La première livraison littéraire de la «Collection Sembura» a été présentée le 17 novembre 2021, lors d'une cérémonie solennelle au siège de l'Académie du Royaume du Maroc. Ayant pour vocation de promouvoir la littérature africaine, cette collection, née d'une collaboration entre la plateforme «Sembura, ferment littéraire» des Grands Lacs d'Afrique et la maison d'édition «La Croisée des Chemins», est portée par l'Académie du Royaume du Maroc et la Fondation suisse Corymbo. Pour faire toute la lumière sur cette entreprise ambitieuse, visant à ériger le Maroc en terre de convergence des lettres africaines, «Le Matin» a interviewé Rabiâa Marhouch et son époux Eugène Ébodé, qui pilotent ce projet éditorial et culturel d’envergure.

Rabiâa Marhouch et Eugène Ébodé parlent du projet “Sembura, ferment littéraire”

Le Matin : Parlez-nous de la genèse de ce projet de «Collection Sembura».

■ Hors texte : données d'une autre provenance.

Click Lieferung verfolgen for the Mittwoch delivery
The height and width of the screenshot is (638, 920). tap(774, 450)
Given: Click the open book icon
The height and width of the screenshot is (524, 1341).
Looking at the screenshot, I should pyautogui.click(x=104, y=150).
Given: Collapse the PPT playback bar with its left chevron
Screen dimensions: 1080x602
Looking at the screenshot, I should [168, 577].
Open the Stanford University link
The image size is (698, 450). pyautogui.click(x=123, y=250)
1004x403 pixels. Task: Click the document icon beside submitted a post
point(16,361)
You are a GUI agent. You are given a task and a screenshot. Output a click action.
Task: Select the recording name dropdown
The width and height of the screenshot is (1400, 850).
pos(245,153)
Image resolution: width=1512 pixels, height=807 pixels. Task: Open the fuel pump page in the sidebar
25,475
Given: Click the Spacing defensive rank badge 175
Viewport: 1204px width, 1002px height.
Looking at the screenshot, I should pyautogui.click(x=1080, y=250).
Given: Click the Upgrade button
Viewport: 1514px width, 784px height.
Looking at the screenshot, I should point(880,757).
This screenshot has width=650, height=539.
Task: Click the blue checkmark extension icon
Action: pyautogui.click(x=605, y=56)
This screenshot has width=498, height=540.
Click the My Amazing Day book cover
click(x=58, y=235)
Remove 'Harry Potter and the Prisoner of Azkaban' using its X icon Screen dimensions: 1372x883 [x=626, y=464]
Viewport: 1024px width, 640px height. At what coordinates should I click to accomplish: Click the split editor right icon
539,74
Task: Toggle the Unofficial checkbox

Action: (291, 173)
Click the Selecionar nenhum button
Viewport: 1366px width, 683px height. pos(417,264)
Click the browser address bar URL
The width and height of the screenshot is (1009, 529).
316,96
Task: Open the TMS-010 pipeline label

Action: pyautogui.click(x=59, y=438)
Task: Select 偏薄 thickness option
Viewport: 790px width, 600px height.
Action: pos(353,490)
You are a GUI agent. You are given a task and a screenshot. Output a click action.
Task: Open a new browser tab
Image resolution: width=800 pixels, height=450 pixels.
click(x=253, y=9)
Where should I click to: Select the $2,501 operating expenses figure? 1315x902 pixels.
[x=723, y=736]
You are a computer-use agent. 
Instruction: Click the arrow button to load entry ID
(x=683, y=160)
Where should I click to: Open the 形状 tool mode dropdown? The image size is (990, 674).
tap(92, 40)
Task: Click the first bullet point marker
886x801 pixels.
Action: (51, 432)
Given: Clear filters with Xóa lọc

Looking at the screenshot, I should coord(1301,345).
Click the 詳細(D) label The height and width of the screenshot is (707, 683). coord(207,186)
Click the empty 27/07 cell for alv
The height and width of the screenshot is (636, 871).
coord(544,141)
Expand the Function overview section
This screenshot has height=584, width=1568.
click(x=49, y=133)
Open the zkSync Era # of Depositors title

Rabiâa Marhouch-Eugène Ébodé :
La «Collection Sembura» est née en janvier 2021, mais l’idée a germé un an plus tôt quand Maja Schaub, coordinatrice de «Sembura, ferment littéraire», m’a contactée pour un projet éditorial à partir du Maroc dans le but de donner un nouvel élan au projet éducatif, créatif et fédérateur «Sembura, ferment littéraire», initié en 2010 dans les Grands Lacs africains par des universitaires de cette région et des intellectuels de la diaspora africaine. En une dizaine d’années, des ateliers d’écriture à Bujumbura, Bukavu et Kigali, regroupant en priorité des jeunes, se sont imposés comme le levain privilégié pour une paix durable dans une partie martyrisée de notre continent qui a connu, en 1994, le génocide des Tutsis au Rwanda et d’autres drames en cascade. Dérivé du verbe «gusembura» qui signifie en kinyarwanda «faire fermenter», le mot «sembura» appelle, incite et invite à faire fermenter les idées, ouvrant un horizon enchanté sur l’épanouissement de la créativité littéraire, sur l’émulation intellectuelle et sur la fraternisation des imaginaires.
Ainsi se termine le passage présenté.